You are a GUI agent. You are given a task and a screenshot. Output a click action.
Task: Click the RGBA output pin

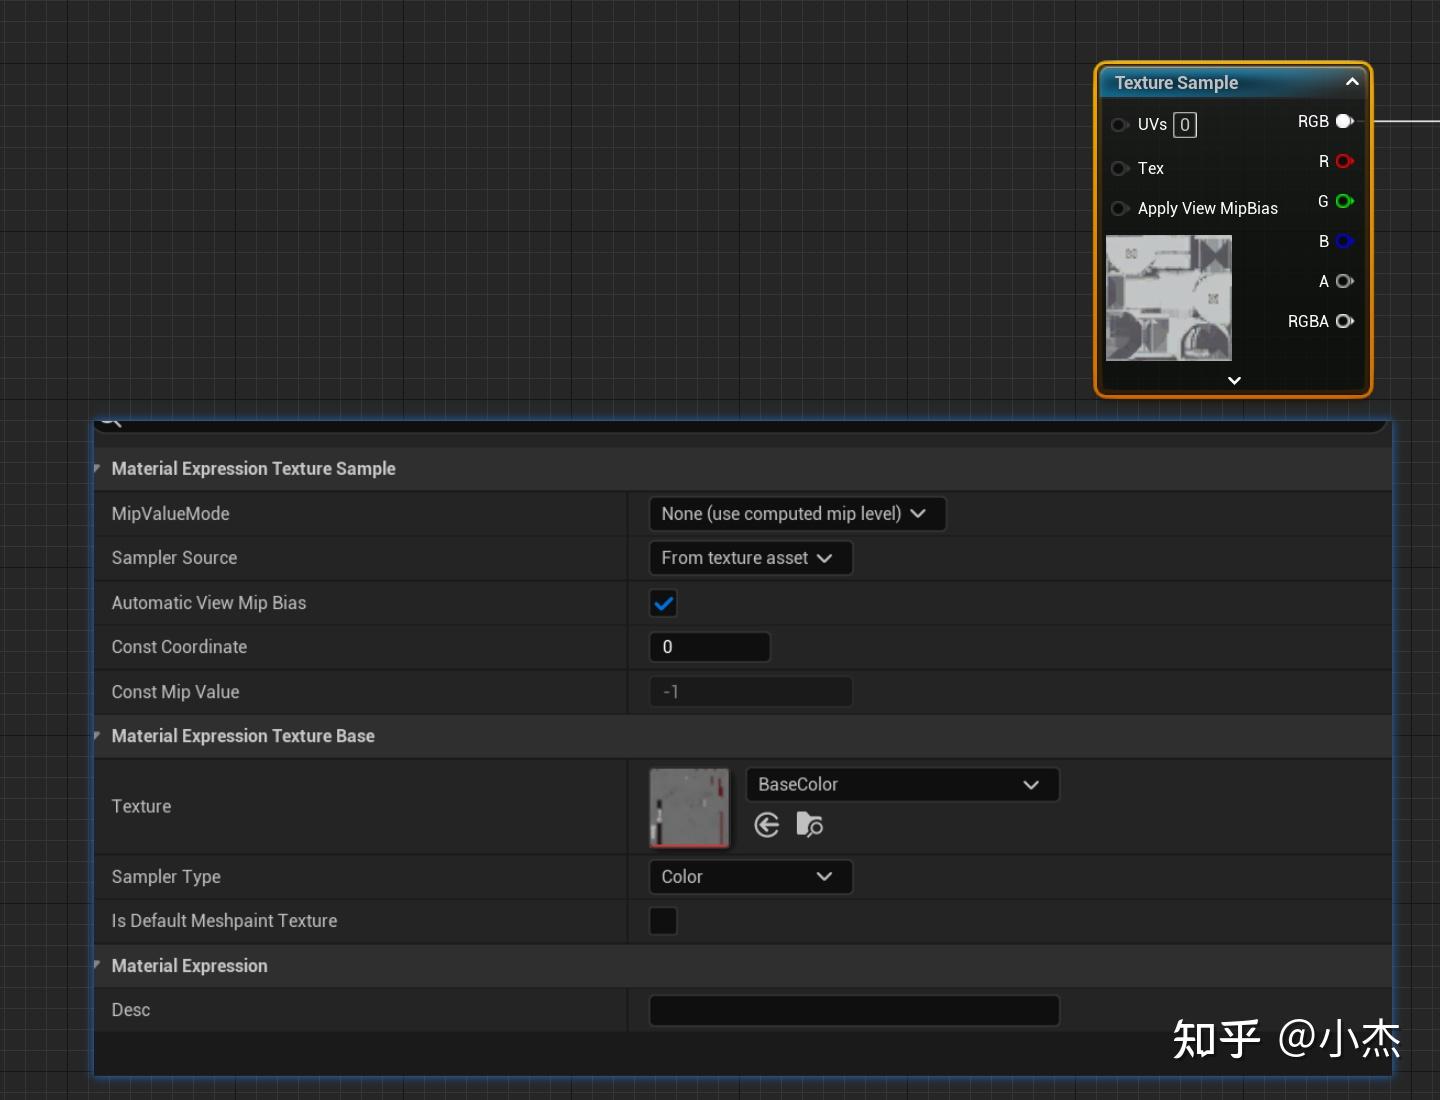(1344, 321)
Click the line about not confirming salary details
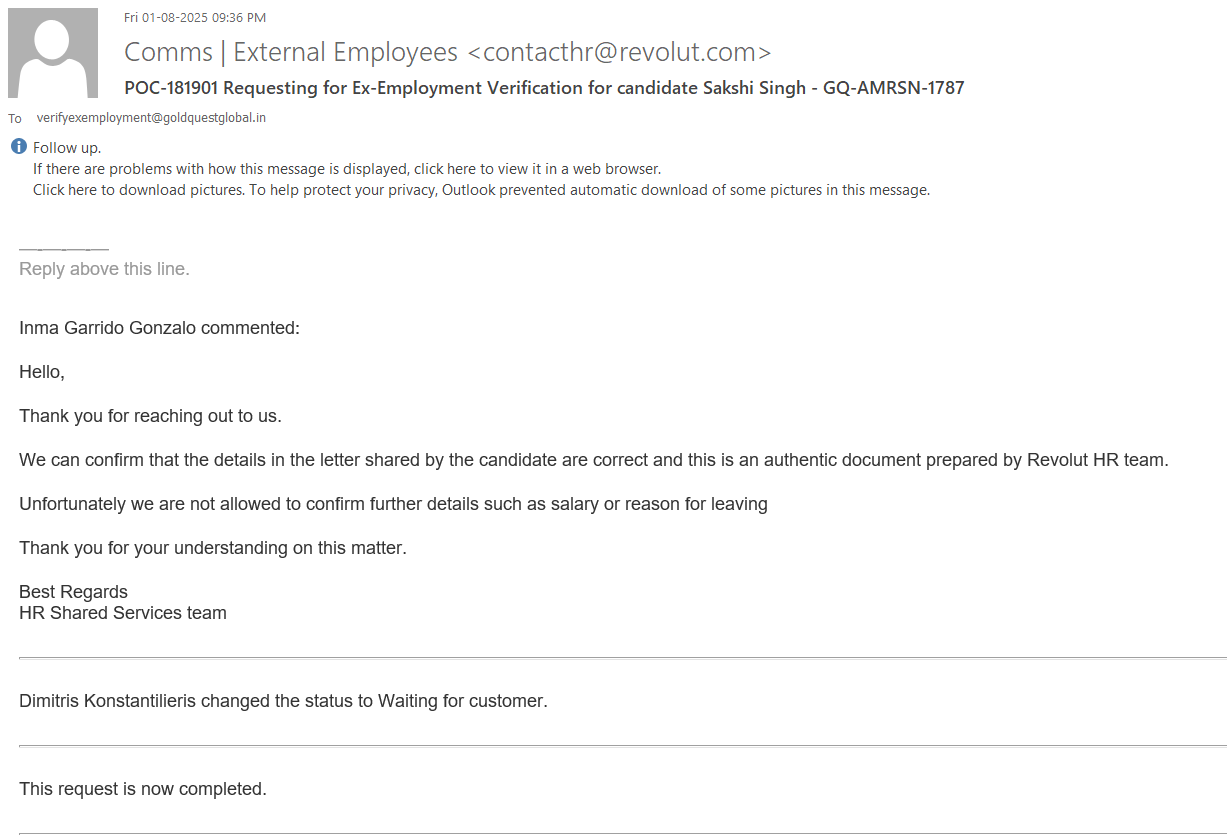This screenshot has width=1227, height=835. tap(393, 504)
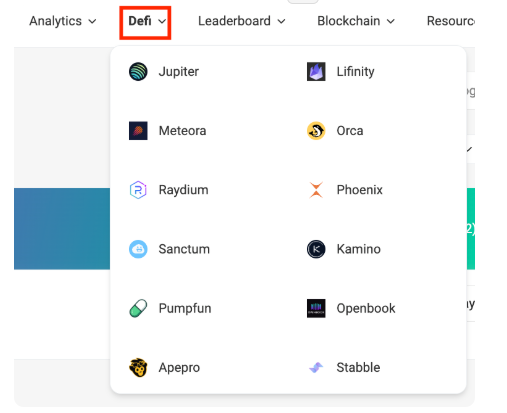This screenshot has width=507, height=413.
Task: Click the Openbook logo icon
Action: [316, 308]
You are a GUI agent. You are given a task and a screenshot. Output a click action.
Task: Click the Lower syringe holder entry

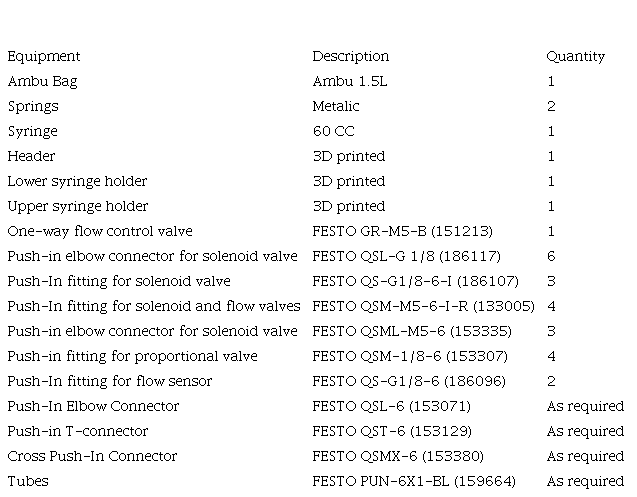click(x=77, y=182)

---

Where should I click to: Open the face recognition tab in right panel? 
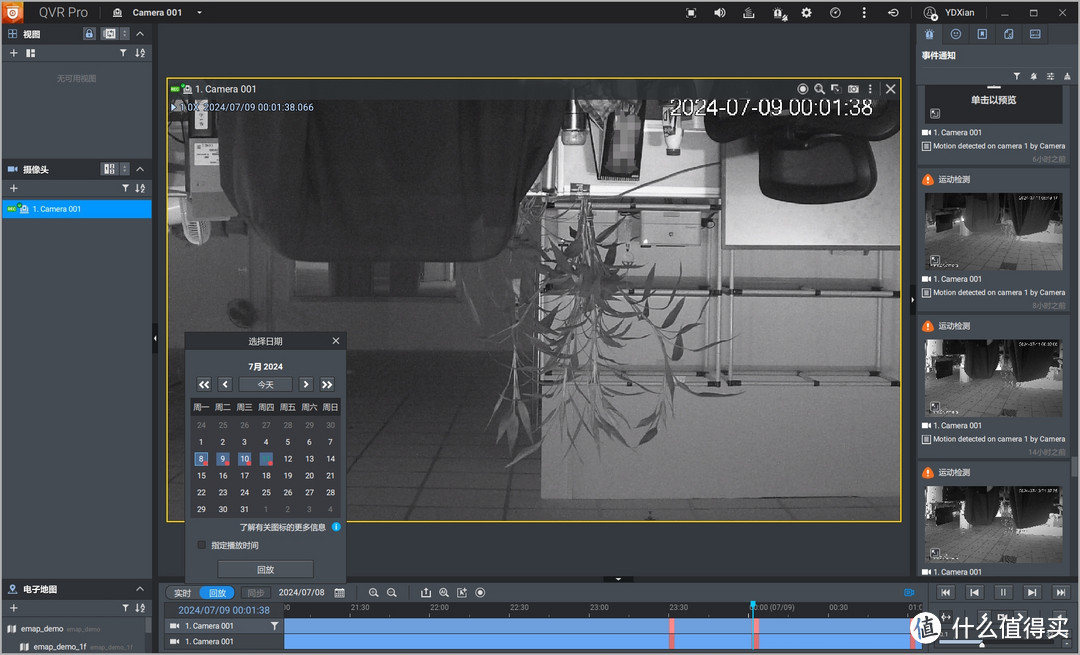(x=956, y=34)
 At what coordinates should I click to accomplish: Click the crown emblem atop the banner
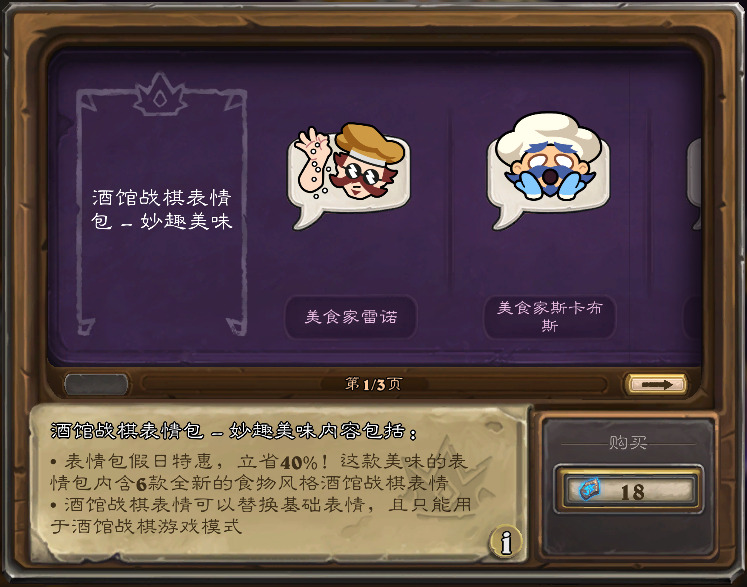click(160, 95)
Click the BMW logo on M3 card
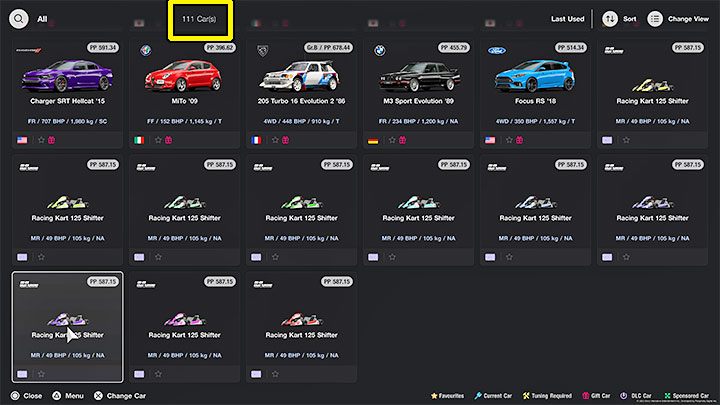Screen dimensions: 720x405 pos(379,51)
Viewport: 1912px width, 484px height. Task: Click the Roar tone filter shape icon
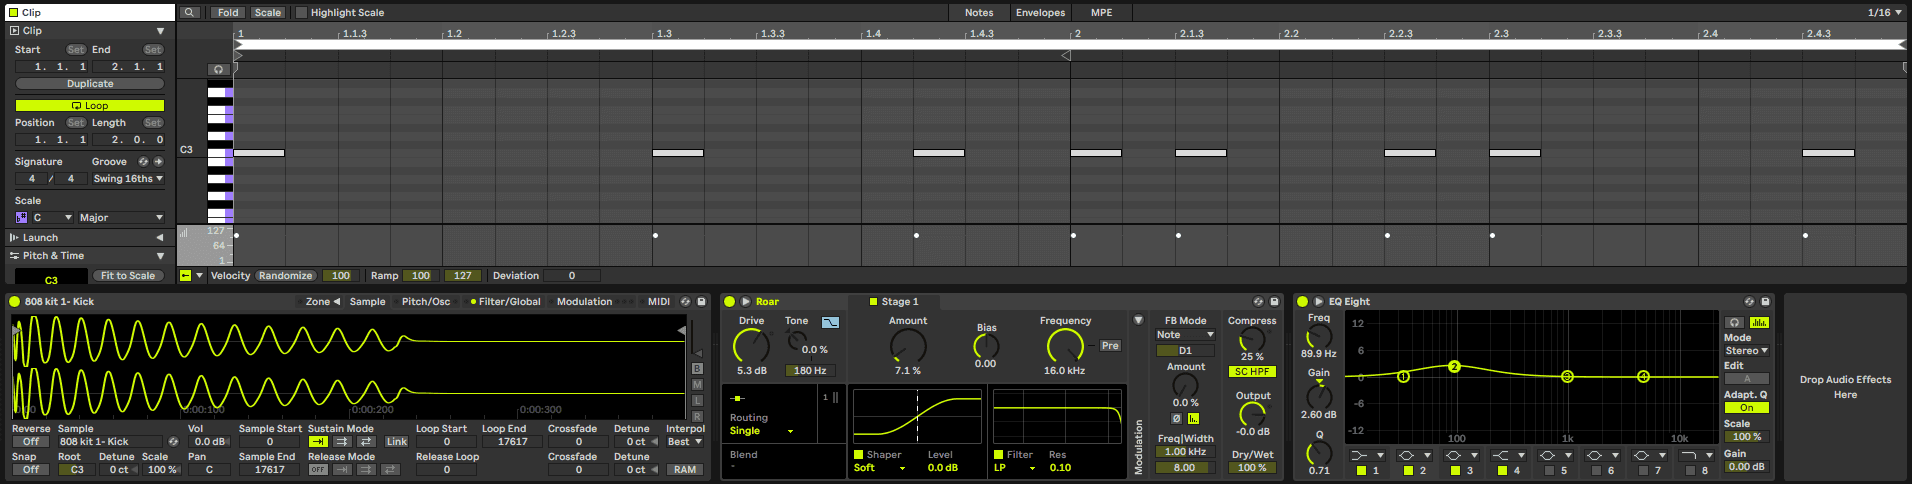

▶ [WORK INSTRUCTION]: All pictures are to be skipped. Output, word for word, the lines in the data above starting at the line containing "Click the BMW logo on M3 card" and ending at the line containing "Viewport: 1912px width, 484px".

▶ [YOUR SOLUTION]:
Click the BMW logo on M3 card
Screen dimensions: 720x405 pos(379,51)
Viewport: 1912px width, 484px height. Task: Click the Roar tone filter shape icon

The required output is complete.